TASK GOAL>
Put every line of the records below into a JSON list of strings, one string per line, and leave out the blank lines.

RECORDS SUPPLIED>

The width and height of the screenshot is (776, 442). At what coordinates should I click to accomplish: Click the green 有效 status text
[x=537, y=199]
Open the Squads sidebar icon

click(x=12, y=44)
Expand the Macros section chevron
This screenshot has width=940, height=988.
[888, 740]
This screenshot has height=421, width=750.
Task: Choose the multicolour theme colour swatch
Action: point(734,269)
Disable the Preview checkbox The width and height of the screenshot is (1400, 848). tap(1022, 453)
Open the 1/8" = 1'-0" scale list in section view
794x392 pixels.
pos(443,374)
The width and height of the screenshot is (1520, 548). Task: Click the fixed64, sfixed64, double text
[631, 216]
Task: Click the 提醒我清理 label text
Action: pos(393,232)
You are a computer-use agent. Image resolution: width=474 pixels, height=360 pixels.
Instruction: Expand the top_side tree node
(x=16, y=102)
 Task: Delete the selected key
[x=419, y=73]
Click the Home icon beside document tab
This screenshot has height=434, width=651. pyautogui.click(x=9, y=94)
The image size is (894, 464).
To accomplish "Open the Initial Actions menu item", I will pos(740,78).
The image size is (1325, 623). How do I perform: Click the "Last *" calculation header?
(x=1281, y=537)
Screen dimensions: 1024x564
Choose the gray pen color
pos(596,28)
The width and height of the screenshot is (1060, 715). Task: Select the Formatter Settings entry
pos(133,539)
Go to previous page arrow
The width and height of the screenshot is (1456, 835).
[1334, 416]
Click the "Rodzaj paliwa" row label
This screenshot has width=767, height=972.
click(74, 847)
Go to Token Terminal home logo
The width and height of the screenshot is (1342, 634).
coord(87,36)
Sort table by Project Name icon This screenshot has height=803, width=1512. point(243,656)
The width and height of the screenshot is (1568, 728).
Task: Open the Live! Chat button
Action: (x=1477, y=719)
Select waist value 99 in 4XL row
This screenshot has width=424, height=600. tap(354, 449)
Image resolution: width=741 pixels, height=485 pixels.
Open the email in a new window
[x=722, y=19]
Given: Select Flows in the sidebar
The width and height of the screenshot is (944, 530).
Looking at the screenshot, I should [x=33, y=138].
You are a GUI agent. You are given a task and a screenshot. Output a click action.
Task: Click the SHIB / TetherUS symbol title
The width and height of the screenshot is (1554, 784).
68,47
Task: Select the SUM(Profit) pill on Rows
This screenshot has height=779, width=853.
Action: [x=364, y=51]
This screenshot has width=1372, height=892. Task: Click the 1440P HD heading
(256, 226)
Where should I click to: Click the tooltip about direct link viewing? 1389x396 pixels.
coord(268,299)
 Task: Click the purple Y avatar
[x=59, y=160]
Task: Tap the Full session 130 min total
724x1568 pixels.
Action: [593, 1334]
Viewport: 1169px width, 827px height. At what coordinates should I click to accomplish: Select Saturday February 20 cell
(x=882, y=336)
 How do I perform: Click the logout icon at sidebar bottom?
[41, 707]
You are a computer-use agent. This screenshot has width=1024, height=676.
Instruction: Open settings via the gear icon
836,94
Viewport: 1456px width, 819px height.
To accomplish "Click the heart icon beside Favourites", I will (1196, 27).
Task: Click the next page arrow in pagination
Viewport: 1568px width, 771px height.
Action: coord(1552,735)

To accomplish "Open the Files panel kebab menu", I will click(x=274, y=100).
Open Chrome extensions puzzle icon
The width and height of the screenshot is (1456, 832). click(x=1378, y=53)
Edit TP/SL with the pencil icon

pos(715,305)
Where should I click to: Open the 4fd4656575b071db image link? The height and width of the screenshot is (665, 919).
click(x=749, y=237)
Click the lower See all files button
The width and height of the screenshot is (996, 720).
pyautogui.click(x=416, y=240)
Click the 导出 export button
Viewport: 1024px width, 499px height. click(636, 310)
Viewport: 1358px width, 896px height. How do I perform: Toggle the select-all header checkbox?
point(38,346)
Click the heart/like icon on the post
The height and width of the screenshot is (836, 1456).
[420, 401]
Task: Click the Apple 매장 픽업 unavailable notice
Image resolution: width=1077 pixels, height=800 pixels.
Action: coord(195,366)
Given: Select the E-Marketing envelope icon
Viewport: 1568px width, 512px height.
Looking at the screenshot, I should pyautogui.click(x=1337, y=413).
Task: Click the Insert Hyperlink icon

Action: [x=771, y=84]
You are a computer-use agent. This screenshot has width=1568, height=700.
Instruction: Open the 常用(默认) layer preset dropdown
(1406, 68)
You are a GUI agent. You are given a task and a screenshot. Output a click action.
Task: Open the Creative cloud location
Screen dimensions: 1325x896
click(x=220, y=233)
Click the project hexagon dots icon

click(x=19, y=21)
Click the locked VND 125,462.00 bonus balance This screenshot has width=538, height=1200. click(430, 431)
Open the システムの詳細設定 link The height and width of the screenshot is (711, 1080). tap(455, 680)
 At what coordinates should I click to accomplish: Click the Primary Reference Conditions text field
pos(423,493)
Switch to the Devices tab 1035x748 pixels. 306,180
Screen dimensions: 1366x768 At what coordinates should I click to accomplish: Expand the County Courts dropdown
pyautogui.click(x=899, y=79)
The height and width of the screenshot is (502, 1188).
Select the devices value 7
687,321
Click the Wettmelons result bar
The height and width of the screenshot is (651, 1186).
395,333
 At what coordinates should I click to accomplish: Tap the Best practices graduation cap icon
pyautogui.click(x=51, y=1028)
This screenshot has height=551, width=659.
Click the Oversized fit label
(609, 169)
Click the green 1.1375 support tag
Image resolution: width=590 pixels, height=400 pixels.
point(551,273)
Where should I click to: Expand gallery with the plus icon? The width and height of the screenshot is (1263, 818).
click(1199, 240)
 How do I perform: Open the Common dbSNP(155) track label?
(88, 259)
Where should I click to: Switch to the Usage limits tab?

PROBLEM SOLUTION>
[
  "The width and height of the screenshot is (776, 442). At what coordinates should I click to accomplish: Click the green 有效 status text",
  "[x=537, y=199]",
  "Open the Squads sidebar icon",
  "click(x=12, y=44)",
  "Expand the Macros section chevron",
  "This screenshot has width=940, height=988.",
  "[888, 740]",
  "This screenshot has height=421, width=750.",
  "Task: Choose the multicolour theme colour swatch",
  "Action: point(734,269)",
  "Disable the Preview checkbox The width and height of the screenshot is (1400, 848). tap(1022, 453)",
  "Open the 1/8\" = 1'-0\" scale list in section view",
  "794x392 pixels.",
  "pos(443,374)",
  "The width and height of the screenshot is (1520, 548). Task: Click the fixed64, sfixed64, double text",
  "[631, 216]",
  "Task: Click the 提醒我清理 label text",
  "Action: pos(393,232)",
  "You are a computer-use agent. Image resolution: width=474 pixels, height=360 pixels.",
  "Instruction: Expand the top_side tree node",
  "(x=16, y=102)",
  " Task: Delete the selected key",
  "[x=419, y=73]",
  "Click the Home icon beside document tab",
  "This screenshot has height=434, width=651. pyautogui.click(x=9, y=94)",
  "The image size is (894, 464).",
  "To accomplish \"Open the Initial Actions menu item\", I will pos(740,78).",
  "The image size is (1325, 623). How do I perform: Click the \"Last *\" calculation header?",
  "(x=1281, y=537)",
  "Screen dimensions: 1024x564",
  "Choose the gray pen color",
  "pos(596,28)",
  "The width and height of the screenshot is (1060, 715). Task: Select the Formatter Settings entry",
  "pos(133,539)",
  "Go to previous page arrow",
  "The width and height of the screenshot is (1456, 835).",
  "[1334, 416]",
  "Click the \"Rodzaj paliwa\" row label",
  "This screenshot has width=767, height=972.",
  "click(74, 847)",
  "Go to Token Terminal home logo",
  "The width and height of the screenshot is (1342, 634).",
  "coord(87,36)",
  "Sort table by Project Name icon This screenshot has height=803, width=1512. point(243,656)",
  "The width and height of the screenshot is (1568, 728).",
  "Task: Open the Live! Chat button",
  "Action: (x=1477, y=719)",
  "Select waist value 99 in 4XL row",
  "This screenshot has width=424, height=600. tap(354, 449)",
  "Image resolution: width=741 pixels, height=485 pixels.",
  "Open the email in a new window",
  "[x=722, y=19]",
  "Given: Select Flows in the sidebar",
  "The width and height of the screenshot is (944, 530).",
  "Looking at the screenshot, I should [x=33, y=138].",
  "You are a GUI agent. You are given a task and a screenshot. Output a click action.",
  "Task: Click the SHIB / TetherUS symbol title",
  "The width and height of the screenshot is (1554, 784).",
  "68,47",
  "Task: Select the SUM(Profit) pill on Rows",
  "This screenshot has height=779, width=853.",
  "Action: [x=364, y=51]",
  "This screenshot has width=1372, height=892. Task: Click the 1440P HD heading",
  "(256, 226)",
  "Where should I click to: Click the tooltip about direct link viewing? 1389x396 pixels.",
  "coord(268,299)",
  " Task: Click the purple Y avatar",
  "[x=59, y=160]",
  "Task: Tap the Full session 130 min total",
  "724x1568 pixels.",
  "Action: [593, 1334]",
  "Viewport: 1169px width, 827px height. At what coordinates should I click to accomplish: Select Saturday February 20 cell",
  "(x=882, y=336)",
  " How do I perform: Click the logout icon at sidebar bottom?",
  "[41, 707]",
  "You are a computer-use agent. This screenshot has width=1024, height=676.",
  "Instruction: Open settings via the gear icon",
  "836,94",
  "Viewport: 1456px width, 819px height.",
  "To accomplish \"Click the heart icon beside Favourites\", I will (1196, 27).",
  "Task: Click the next page arrow in pagination",
  "Viewport: 1568px width, 771px height.",
  "Action: coord(1552,735)",
  "To accomplish \"Open the Files panel kebab menu\", I will click(x=274, y=100).",
  "Open Chrome extensions puzzle icon",
  "The width and height of the screenshot is (1456, 832). click(x=1378, y=53)",
  "Edit TP/SL with the pencil icon",
  "pos(715,305)",
  "Where should I click to: Open the 4fd4656575b071db image link? The height and width of the screenshot is (665, 919).",
  "click(x=749, y=237)",
  "Click the lower See all files button",
  "The width and height of the screenshot is (996, 720).",
  "pyautogui.click(x=416, y=240)",
  "Click the 导出 export button",
  "Viewport: 1024px width, 499px height. click(636, 310)",
  "Viewport: 1358px width, 896px height. How do I perform: Toggle the select-all header checkbox?",
  "point(38,346)",
  "Click the heart/like icon on the post",
  "The height and width of the screenshot is (836, 1456).",
  "[420, 401]",
  "Task: Click the Apple 매장 픽업 unavailable notice",
  "Image resolution: width=1077 pixels, height=800 pixels.",
  "Action: coord(195,366)",
  "Given: Select the E-Marketing envelope icon",
  "Viewport: 1568px width, 512px height.",
  "Looking at the screenshot, I should pyautogui.click(x=1337, y=413).",
  "Task: Click the Insert Hyperlink icon",
  "Action: [x=771, y=84]",
  "You are a computer-use agent. This screenshot has width=1568, height=700.",
  "Instruction: Open the 常用(默认) layer preset dropdown",
  "(1406, 68)",
  "You are a GUI agent. You are given a task and a screenshot. Output a click action.",
  "Task: Open the Creative cloud location",
  "Screen dimensions: 1325x896",
  "click(x=220, y=233)",
  "Click the project hexagon dots icon",
  "click(x=19, y=21)",
  "Click the locked VND 125,462.00 bonus balance This screenshot has width=538, height=1200. click(430, 431)",
  "Open the システムの詳細設定 link The height and width of the screenshot is (711, 1080). tap(455, 680)",
  " At what coordinates should I click to accomplish: Click the Primary Reference Conditions text field",
  "pos(423,493)",
  "Switch to the Devices tab 1035x748 pixels. 306,180",
  "Screen dimensions: 1366x768 At what coordinates should I click to accomplish: Expand the County Courts dropdown",
  "pyautogui.click(x=899, y=79)",
  "The height and width of the screenshot is (502, 1188).",
  "Select the devices value 7",
  "687,321",
  "Click the Wettmelons result bar",
  "The height and width of the screenshot is (651, 1186).",
  "395,333",
  " At what coordinates should I click to accomplish: Tap the Best practices graduation cap icon",
  "pyautogui.click(x=51, y=1028)",
  "This screenshot has height=551, width=659.",
  "Click the Oversized fit label",
  "(609, 169)",
  "Click the green 1.1375 support tag",
  "Image resolution: width=590 pixels, height=400 pixels.",
  "point(551,273)",
  "Where should I click to: Expand gallery with the plus icon? The width and height of the screenshot is (1263, 818).",
  "click(1199, 240)",
  " How do I perform: Open the Common dbSNP(155) track label?",
  "(88, 259)",
  "Where should I click to: Switch to the Usage limits tab?"
]